Bernal hopes for little more than adventure and maybe some long-overdue affection from his wealthy girlfriend when he sets out with De la Serna on a rickety antique motorbike. Instead, he has his eyes opened to how most of Latin America lives when the journey takes them from the big city to a sprawling estate to provincial villages to mine-camp destitution to a leper colony. Handsomely shot by Brazilian director Walter Salles and beautifully played by the two leads, The Motorcycle Diaries would amount to little more than a minor, softly politically conscious coming-of-age story, if not for its historical context. Instead, it plays like a lefty analog to one of Paul Harvey's "The Rest Of The Story" radio segments. Because that young man played by Bernal grew up to be (dramatic pause) Ernesto "Che" Guevara.

Guevara's accomplishments as a revolutionary are relegated to an endnote. Dramatically, this helps The Motorcycle Diaries, letting it focus on the story of one person's developing conscience as he comes to recognize a vision of Latin America that stretches across the borders of nation and class. Subtly shifting his character with each stop along the road, Bernal reflects a better understanding of how his world works, and how it might be changed.

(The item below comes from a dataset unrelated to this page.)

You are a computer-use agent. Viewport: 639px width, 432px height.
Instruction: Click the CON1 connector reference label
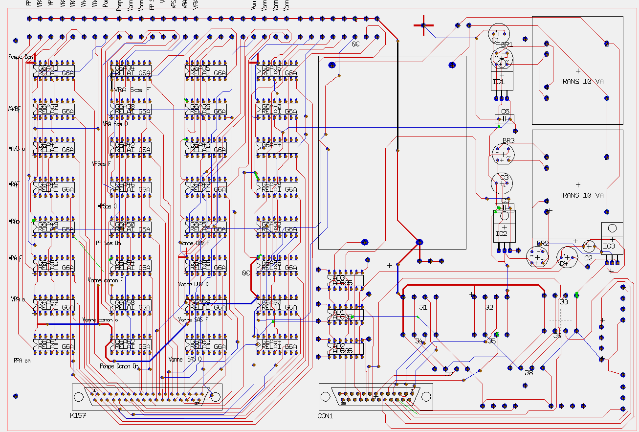tap(324, 414)
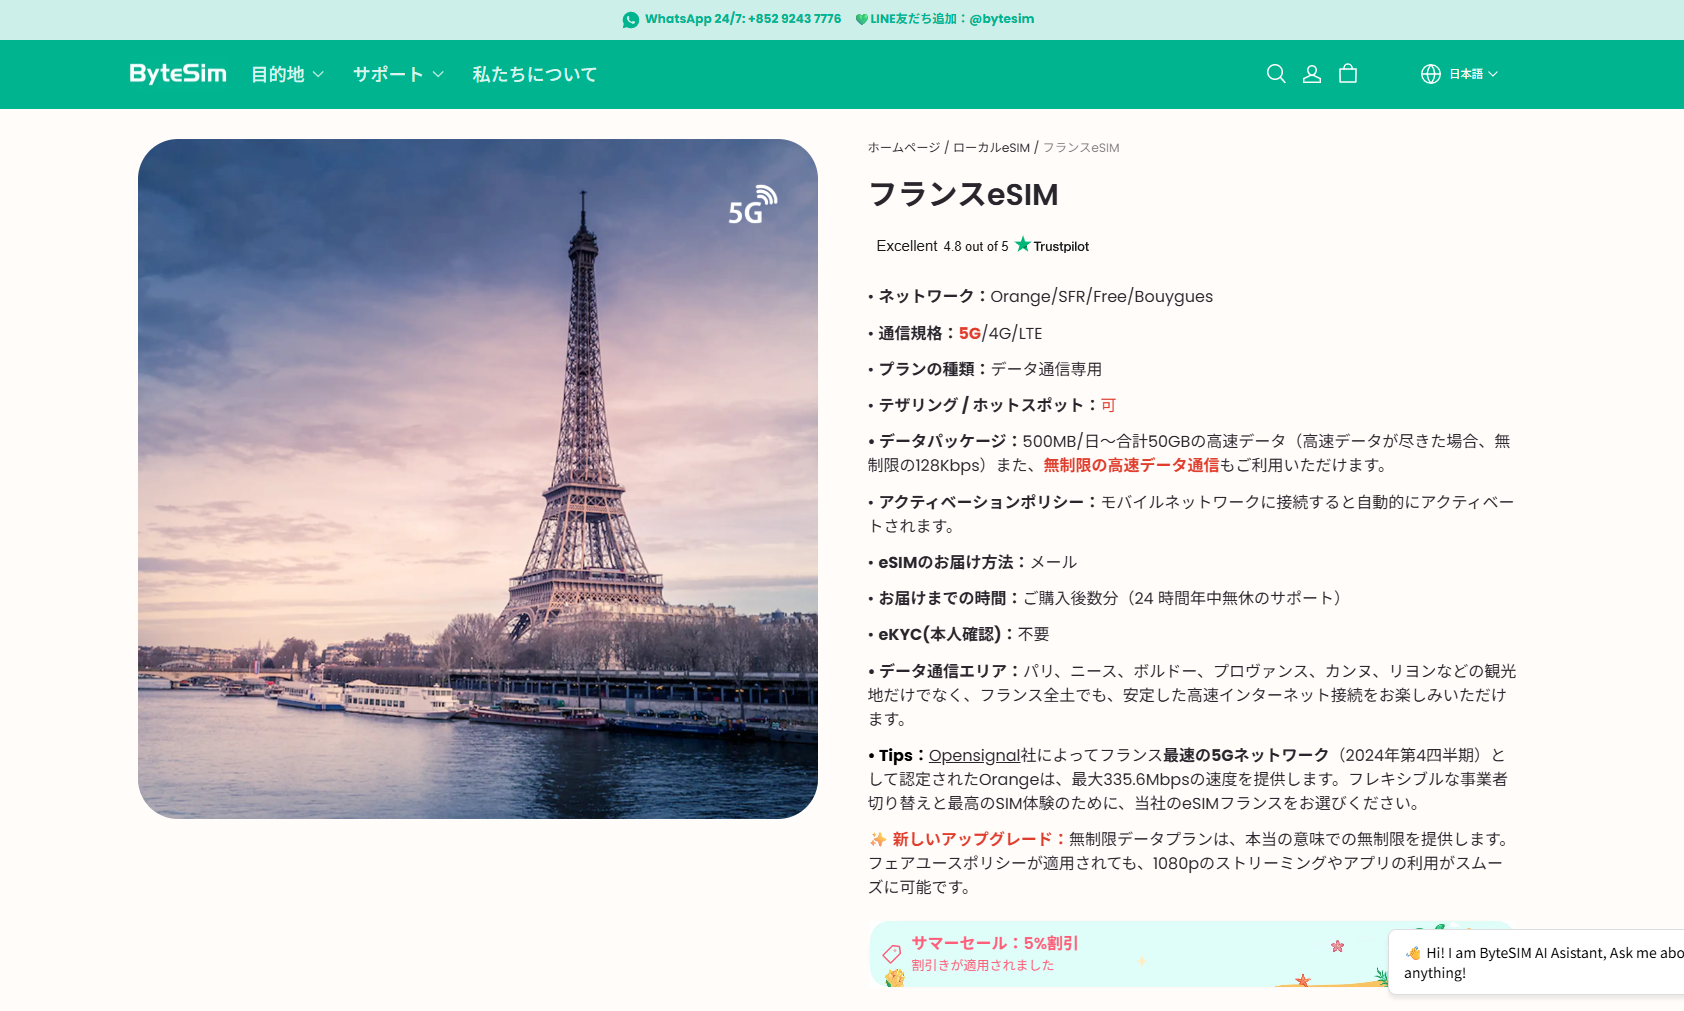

He delivers a wonderfully thoughtful performance, his deepening seriousness complemented at every point by De la Serna's high-spiritedness and Salles' evocative use of scenery. It becomes easy to overlook the fact that the film, written by Jose Rivera (who was working from writings by Guevara and real-life companion Alberto Granado), ends up playing like the first chapter of a hagiography. The complex figure of Guevara—who saw liberation as a product that could only be produced by, in his words, a "cold killing machine," and who put that theory into practice—doesn't really work as a saint. There's a gun that's never used, and some talk of gunpowder at the site of some Incan ruins, but mostly, Bernal's Guevara just comes to realize that oppressed people have feelings, too, and that there's a lot to be learned from touching lepers. In the end, the stately film ends up revealing little of the man behind the unchanging icon of revolution now emblazoned on T-shirts, British beers, and trendy handbags. It just offers a cuddlier version of it.